The parties hereto agree that it would not be just and equitable if
contribution pursuant to this Section 6(d) were determined by pro rata
allocation or by any other method of allocation that does not take into account
the equitable considerations referred to in the immediately preceding paragraph.
Notwithstanding the provisions of this Section, an indemnifying party that is a
holder of Transfer Restricted Securities or Exchange Securities shall not be
required to contribute any amount in excess of the amount by which the total
price at which the Transfer Restricted Securities or Exchange Securities sold by
such indemnifying party and distributed to the public were offered to the public
exceeds the amount of any damages that such indemnifying party would have
otherwise been required to pay by reason of such untrue or alleged untrue
statement or omission or alleged omission. No person guilty of fraudulent
misrepresentation (within the meaning of Section 10(f) of the Securities Act)
shall be entitled to any contribution from any person who was not guilty of such
fraudulent misrepresentation.
7. Miscellaneous. (a) Amendments and Waivers. The provisions of this
Agreement may not be amended, modified or supplemented, and waivers or consents
to departures from the provisions hereof may not be given, unless the Company
has obtained the written consent of Holders of a majority in aggregate principal
amount of the Securities and the Exchange Securities, taken as a single class.
Notwithstanding the foregoing, a waiver or consent to depart from the provisions
hereof with respect to a matter that relates exclusively to the rights of the
Holders of Securities or Exchange Securities whose Securities or Exchange
Securities are being sold pursuant to a Registration Statement and that does not
directly or indirectly affect the rights of other Holders may be given by
Holders of a majority in aggregate principal amount of the Securities or
Exchange Securities being sold by such Holders pursuant to such Registration
Statement.
(b) Notices. All notices and other communications provided for or
permitted hereunder shall be made in writing by hand-delivery, first-class mail,
telecopier, or air courier guaranteeing overnight delivery:
(1) if to a Holder, at the most current address given by such Holder
to the Company in accordance with the provisions of this Section 7(b),
which address initially is, with respect to each Holder, the address of
such Holder maintained by the Registrar under the Indenture, with a copy
in like manner to Chase Securities Inc.;
(2) if to you, initially at your address set forth in the Purchase
Agreement; and
14
(3) if to the Company, initially at the address of the Company set
forth in the Purchase Agreement.
All such notices and communications shall be deemed to have been
duly given: when delivered by hand, if personally delivered; one business day
after being delivered to a next-day air courier; five business days after being
deposited in the mail; and when receipt is acknowledged by the recipient's
telecopier machine, if telecopied.
(c) Successors And Assigns. This Agreement shall be binding upon the
Company and its successors and assigns.
(d) Counterparts. This Agreement may be executed in any number of
counterparts (which may be delivered in original form or by telecopies) and by
the parties hereto in separate counterparts, each of which when so executed
shall be deemed to be an original and all of which taken together shall
constitute one and the same agreement.
(e) Headings. The headings in this Agreement are for convenience of
reference only and shall not limit or otherwise affect the meaning hereof.

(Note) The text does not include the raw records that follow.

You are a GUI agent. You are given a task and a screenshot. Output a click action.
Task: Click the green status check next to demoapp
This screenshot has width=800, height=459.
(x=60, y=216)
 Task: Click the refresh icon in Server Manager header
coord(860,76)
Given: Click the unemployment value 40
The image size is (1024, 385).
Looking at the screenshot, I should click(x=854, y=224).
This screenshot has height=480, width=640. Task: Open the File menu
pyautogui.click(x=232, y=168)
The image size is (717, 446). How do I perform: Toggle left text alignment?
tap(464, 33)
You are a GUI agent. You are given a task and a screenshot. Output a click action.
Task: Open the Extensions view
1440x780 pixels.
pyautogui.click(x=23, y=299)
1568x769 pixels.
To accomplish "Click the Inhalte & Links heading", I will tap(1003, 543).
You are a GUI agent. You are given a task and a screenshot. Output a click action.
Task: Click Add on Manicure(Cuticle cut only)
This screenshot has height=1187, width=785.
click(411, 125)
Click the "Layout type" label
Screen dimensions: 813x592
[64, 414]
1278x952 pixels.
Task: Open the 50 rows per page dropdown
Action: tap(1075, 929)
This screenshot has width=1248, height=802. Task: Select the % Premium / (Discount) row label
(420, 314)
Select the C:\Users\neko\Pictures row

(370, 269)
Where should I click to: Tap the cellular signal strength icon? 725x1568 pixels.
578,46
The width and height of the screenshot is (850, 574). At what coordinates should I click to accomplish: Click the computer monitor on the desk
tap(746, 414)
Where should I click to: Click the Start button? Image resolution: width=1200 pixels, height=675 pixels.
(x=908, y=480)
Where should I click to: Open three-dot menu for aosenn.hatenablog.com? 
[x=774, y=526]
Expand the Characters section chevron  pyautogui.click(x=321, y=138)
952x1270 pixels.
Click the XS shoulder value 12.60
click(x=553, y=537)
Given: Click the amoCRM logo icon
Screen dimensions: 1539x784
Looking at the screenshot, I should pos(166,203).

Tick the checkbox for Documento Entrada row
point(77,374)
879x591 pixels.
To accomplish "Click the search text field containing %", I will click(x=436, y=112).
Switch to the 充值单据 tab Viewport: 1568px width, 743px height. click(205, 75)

(f) Governing Law; Submission to Jurisdiction.
THIS AGREEMENT SHALL BE GOVERNED BY AND CONSTRUED AND INTERPRETED IN
ACCORDANCE WITH THE LAWS OF THE STATE OF NEW YORK BUT WITHOUT GIVING EFFECT TO
APPLICABLE PRINCIPLES OF CONFLICTS OF LAW TO THE EXTENT THAT THE APPLICATION OF
THE LAWS OF ANOTHER JURISDICTION WOULD BE REQUIRED THEREBY.
(g) No Inconsistent Agreements. The Company has not and shall not,
on or after the date of this Agreement, enter into any agreement that is
inconsistent with the rights granted to the holders of Transfer Restricted
Securities in this Agreement or otherwise conflicts with the provisions hereof.
The Company has not previously entered into any agreement which remains in
effect granting any registration rights with respect to any of its debt
securities to any person. Without limiting the generality of the foregoing,
without the written consent of the holders of a majority in aggregate principal
amount of the then outstanding Transfer Restricted Securities, the Company shall
not grant to any person the right to request the Company to register any debt
securities of the Company under the Securities Act unless the rights so granted
are not in conflict or inconsistent with the provisions of the Agreement.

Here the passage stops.